Stamattina, mentre camminavo lungo Corso Italia (a Trieste n.d.r.) e stavo andando a messa, ho avuto una spiacevole occasione di incontrare una persona che conosco da parecchi anni, di cultura e classe sociale medio – alta, e ho avuto modo di percepire lo stigma da parte sua nei confronti della mia persona.
Lo stigma, questa etichetta, il pregiudizio che viene esercitato nella relazione dalle persone per le fragilità o disabilità che viviamo.
Incontro appunto questa persona, mi fermo un attimo per salutarla, la saluto trasmettendo, credo, la mia gioia di averla incontrata. A me fa molto piacere incontrare persone in strada e quando sono felice dell’incontro trasmetto gioia. La saluto quindi felice di averla incontrata. Mi saluta a mala pena, a voce bassissima, il linguaggio del suo corpo, in particolare la sua postura, trasmettono staticità, rigidità e immobilità. Sembra disinteressata, sembra avere un atteggiamento quasi indignato nell’avermi incontrato. La sua postura rigida e immobile è accompagnata da una certa distanza e da un’espressione dello sguardo che trasmette una certa severità. Io credo che con tutte le persone, imprescindibilmente, è sempre buona cosa che io sia educata e gentile, come mi ha insegnato la mia famiglia d’origine. Rimane in me una scia di felicità di aver incontrato una persona che conosco da parecchi anni. Chiedo gentilmente “come va?” pensando di essere gentile e simpatica con lei. Lei mi risponde “bene” con un tono della voce quasi di indignazione, come se fosse per lei ovvio che con lei va bene e come se il fatto che lei stia bene dovesse essere ovvio anche per me, ed è come se fosse quasi meravigliata da questa mia domanda per l’ovvietà che a parere suo dovrebbe trasparire ovverosia che con lei vada tutto bene.
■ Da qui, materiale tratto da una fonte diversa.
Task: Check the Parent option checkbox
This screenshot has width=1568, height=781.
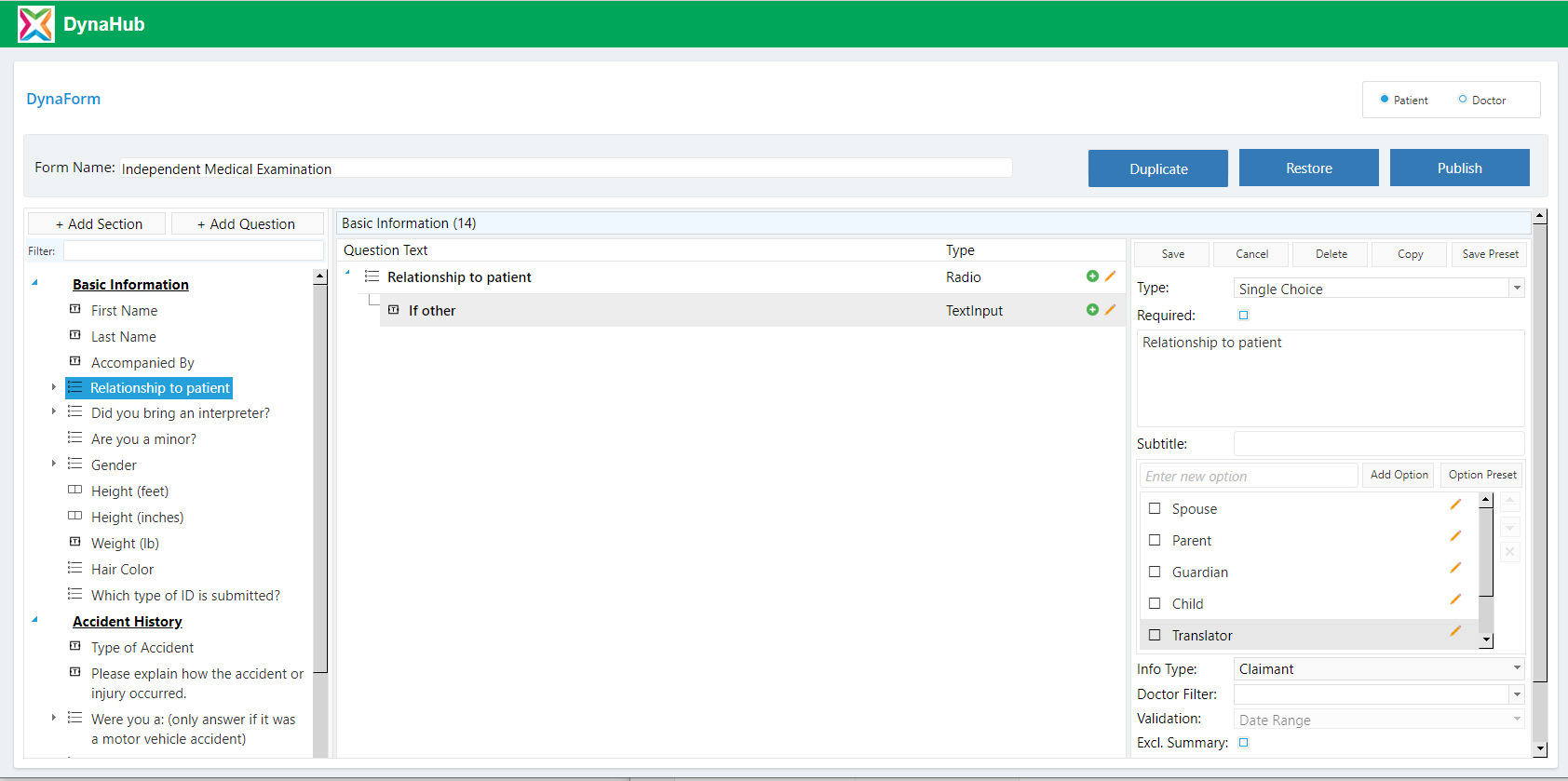Action: point(1155,541)
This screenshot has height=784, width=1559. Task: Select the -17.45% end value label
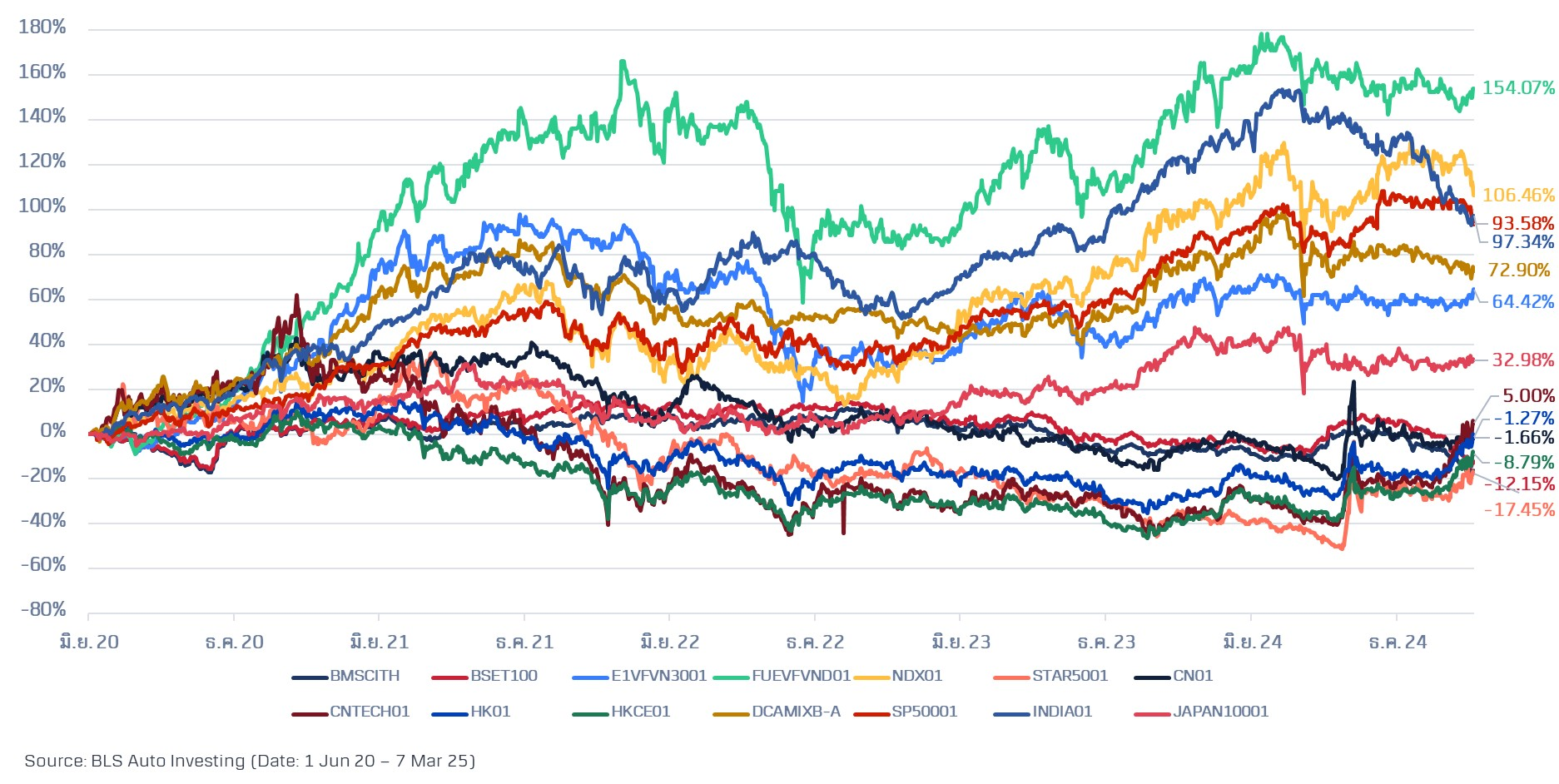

Faccio un ulteriore tentativo, facendo un breve commento sul maltempo e sulla temperatura che è ancora fredda nonostante la stagione di primavera. Le sto parlando ma il suo volto, sempre immobile come il resto del corpo, è come se non fosse affatto interessato alle parole che pronuncio. Percepisco una sensazione di lontananza, come se la persona malgrado sia a mezzo metro da me, fosse distante anni luce dalla mia persona. E’ completamente muta, ma con lo sguardo rivolto per pochi attimi verso di me ed è come se non aspettasse altro che allontanarsi da me. Non proferisce alcuna parola. L’assenza della sua mimica facciale e la sua rigidità e immobilità mi trasmettono un’inutile tensione. Non reagisce alle mie parole, né dimostra di voler minimamente stabilire con me un contatto. Mi osserva per alcuni attimi costruendo tra me e lei un muro invisibile ma divisorio, è come se volesse segnare una divisione gerarchica tra lei e me. Capisco quindi che non è il caso di continuare ad incoraggiare da parte mia la conversazione. Non ha senso davvero. La saluto, le auguro buona giornata e mi allontano.
Per un po’ di tempo porto in me l’umiliante sensazione di essermi sentita inadeguata, stigmatizzata. Ci penso un attimo ed elaboro il pensiero che il problema è suo e non mio.
In chiesa ascolto il sacerdote che celebra la messa e prego per tutte le persone che ingiustamente stigmatizzano gli altri per un motivo o per l’altro, affinché possano cambiare atteggiamento nei confronti dell’altro, fragile o disabile, accogliendolo come una persona con dignità e diritti come qualsiasi altro cittadino.